For the Child Who Loves a Tall Tale

"The Miracle of Matzah Pizza: A Biblical Tall Story" by Ann Diament Koffsky (Intergalactic Afikomen; ages 4-10)

By the third day of Passover, Sammy is bored with eating matzah. No more, he proclaims to his Zayde. His grandfather responds with a tall tale that imagines Sammy among the ancient Israelites as they fled Egypt through the desert. Before kids can say abracadabra, a series of lighthearted "miracles" yields the first matzah pizza. The story unfolds alongside a real-life cooking project, with a recipe included. This is the book for the kid who has heard the Exodus story before and needs a fresh angle, and for the parent who wants a reason to get children involved in Passover cooking. The matzah pizza concept also does something quietly meaningful: it meets children on their terms, inside a food they already love, and traces it back to the desert.

For the Child Ready for a Bigger Story

"The Passover Pet Surprise" by Ana María Shua, illustrated by Ángeles Ruiz (North South Books; ages 4-8)

This is the most geographically adventurous book in the roundup.
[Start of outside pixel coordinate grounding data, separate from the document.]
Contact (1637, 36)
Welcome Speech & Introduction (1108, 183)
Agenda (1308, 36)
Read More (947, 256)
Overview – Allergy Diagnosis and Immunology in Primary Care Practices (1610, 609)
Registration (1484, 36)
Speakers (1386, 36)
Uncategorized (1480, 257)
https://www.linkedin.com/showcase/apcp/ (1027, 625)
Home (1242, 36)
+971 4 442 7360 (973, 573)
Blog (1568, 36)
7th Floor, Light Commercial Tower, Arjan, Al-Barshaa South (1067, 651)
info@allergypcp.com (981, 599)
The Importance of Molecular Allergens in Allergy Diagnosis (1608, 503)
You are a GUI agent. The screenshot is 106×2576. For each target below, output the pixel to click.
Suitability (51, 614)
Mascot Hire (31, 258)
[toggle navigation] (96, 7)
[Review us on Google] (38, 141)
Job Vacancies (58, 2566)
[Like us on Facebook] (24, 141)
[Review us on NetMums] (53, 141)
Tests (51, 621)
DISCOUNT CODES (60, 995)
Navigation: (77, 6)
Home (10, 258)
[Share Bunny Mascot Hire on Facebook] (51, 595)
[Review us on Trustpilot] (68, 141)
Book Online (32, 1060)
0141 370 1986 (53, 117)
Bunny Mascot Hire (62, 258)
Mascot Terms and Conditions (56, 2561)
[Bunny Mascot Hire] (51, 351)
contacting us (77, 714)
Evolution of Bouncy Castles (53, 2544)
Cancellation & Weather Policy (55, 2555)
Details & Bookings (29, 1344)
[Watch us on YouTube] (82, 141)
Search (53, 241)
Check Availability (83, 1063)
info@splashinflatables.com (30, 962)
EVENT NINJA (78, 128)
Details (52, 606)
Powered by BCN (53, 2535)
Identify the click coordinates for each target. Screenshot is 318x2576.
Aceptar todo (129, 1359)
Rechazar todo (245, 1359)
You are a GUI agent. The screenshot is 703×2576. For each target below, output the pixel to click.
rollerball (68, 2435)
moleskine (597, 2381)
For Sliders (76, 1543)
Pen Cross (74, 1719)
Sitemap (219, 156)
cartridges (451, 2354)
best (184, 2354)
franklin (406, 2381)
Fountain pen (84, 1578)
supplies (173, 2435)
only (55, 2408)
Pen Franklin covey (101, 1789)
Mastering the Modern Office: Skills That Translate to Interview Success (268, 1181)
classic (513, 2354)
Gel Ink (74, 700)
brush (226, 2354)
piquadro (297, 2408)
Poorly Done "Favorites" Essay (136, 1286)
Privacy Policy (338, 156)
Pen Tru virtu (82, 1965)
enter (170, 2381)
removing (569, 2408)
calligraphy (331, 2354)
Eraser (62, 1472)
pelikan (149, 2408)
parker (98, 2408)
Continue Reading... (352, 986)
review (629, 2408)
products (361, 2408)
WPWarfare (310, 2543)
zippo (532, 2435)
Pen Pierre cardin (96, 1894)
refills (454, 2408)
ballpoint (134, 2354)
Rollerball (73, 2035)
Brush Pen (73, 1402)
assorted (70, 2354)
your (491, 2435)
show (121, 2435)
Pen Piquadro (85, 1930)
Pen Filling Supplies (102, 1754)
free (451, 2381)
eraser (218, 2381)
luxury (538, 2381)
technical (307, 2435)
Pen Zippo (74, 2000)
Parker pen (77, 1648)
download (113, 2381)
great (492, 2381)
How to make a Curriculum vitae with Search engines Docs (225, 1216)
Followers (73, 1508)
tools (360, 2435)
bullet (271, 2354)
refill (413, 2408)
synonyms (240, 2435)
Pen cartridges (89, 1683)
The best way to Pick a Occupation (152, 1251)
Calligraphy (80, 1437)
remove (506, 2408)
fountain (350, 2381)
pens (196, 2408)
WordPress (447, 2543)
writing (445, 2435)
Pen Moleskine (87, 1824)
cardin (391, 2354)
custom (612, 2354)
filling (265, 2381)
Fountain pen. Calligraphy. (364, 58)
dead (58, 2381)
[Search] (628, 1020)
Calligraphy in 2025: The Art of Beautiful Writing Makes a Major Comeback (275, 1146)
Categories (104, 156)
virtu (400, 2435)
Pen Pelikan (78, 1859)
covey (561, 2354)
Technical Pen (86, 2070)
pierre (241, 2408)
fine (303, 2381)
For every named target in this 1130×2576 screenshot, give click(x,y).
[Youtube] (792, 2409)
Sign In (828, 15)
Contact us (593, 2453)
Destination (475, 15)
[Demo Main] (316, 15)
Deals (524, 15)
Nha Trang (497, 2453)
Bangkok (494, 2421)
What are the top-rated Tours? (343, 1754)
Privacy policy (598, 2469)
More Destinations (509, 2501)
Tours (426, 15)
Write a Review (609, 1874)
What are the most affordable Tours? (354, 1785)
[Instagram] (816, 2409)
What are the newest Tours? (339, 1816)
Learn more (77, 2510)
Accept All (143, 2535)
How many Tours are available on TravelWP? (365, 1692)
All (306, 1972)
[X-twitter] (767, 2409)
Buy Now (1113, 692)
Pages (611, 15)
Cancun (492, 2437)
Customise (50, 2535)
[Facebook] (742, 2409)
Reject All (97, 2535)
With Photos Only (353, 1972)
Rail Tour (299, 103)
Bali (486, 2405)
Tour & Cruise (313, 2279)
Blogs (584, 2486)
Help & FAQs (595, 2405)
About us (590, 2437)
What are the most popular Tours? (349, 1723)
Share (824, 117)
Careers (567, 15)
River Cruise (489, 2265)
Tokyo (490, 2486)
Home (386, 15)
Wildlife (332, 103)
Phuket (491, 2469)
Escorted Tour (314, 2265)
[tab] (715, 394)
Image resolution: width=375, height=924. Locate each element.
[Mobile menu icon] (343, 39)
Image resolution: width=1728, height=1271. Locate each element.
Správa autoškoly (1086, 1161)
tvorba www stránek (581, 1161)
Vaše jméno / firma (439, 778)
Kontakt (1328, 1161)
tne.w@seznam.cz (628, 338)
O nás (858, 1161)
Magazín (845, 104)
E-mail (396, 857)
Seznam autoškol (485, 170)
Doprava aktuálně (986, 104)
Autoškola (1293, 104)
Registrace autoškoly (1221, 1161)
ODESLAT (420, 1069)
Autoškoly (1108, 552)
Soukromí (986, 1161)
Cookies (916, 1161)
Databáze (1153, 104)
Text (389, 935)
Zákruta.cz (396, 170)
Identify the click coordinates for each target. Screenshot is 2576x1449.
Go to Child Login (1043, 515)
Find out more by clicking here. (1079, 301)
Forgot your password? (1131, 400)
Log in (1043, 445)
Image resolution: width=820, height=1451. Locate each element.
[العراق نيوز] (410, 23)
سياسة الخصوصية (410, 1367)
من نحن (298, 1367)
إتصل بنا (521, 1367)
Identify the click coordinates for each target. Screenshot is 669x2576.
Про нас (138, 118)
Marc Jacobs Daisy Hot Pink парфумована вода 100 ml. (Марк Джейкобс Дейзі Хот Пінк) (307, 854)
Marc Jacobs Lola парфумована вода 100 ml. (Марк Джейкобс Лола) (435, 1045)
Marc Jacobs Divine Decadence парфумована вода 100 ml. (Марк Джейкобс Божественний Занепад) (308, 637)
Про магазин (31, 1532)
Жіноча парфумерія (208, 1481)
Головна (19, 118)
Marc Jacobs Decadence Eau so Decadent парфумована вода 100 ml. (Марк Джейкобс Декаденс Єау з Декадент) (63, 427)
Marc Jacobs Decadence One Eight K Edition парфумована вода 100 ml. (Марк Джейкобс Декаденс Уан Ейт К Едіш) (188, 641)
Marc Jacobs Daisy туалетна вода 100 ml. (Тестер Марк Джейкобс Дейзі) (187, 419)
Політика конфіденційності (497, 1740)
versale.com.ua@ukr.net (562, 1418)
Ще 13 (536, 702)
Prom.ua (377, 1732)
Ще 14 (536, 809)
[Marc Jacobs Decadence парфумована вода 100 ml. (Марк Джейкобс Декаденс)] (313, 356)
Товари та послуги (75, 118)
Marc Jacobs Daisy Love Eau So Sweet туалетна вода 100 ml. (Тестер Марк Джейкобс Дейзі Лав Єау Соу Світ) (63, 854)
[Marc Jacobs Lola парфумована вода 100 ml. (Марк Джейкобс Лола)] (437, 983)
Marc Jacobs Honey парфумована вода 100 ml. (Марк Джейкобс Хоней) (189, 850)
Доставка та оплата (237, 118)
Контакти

A young girl from Florida named Jordanita travels to Mendoza, Argentina, with her family to celebrate Passover with their relatives. Their lively home is filled with pets including a dog, a cat, and a pair of parrots named Tic and Toc, who live in a cage. As the kids listen to the Exodus story that recalls the sweetness of freedom, Jordanita quietly opens the cage and her aunt's beloved parrots fly free. In a touching scene, Jordanita admits that she wanted them to be free, just like the other people. Ángeles Ruiz's vivid illustrations are sprinkled with some Spanish words. Those chatty parrots referenced across the roundup belong here. The bilingual texture of Ruiz's illustrations makes this a strong pick for interfaith or multicultural families, and the connection between the Exodus story and a child's spontaneous, literal act of liberation is the kind of detail that sparks real conversation at the seder table.

The Thread Running Through All of Them

What makes this year's Passover children's books feel cohesive is how consistently they translate adult theology into childhood action. The rituals are all here across multiple titles: dipping greens, reciting blessings, hunting for the afikomen, retelling the Exodus. When the ancient Israelites fled slavery from Egypt, they were frightened and complained. Moses scolded them, but his wise sister, the prophetess Miriam, took up her tambourine and dancing shoes. She lifted their spirits in song and dance, and the Israelites followed Moses through the miraculously parted waters of the Red Sea. That image of Miriam threads through several of this year's titles as publishers make a deliberate choice to center women of Jewish history alongside the seder's more familiar cast.

From a board book that fits in a diaper bag to a tall tale about matzah pizza that doubles as a cooking lesson, the 2026 Passover shelf gives every family a way to meet children exactly where they are and bring them into the story.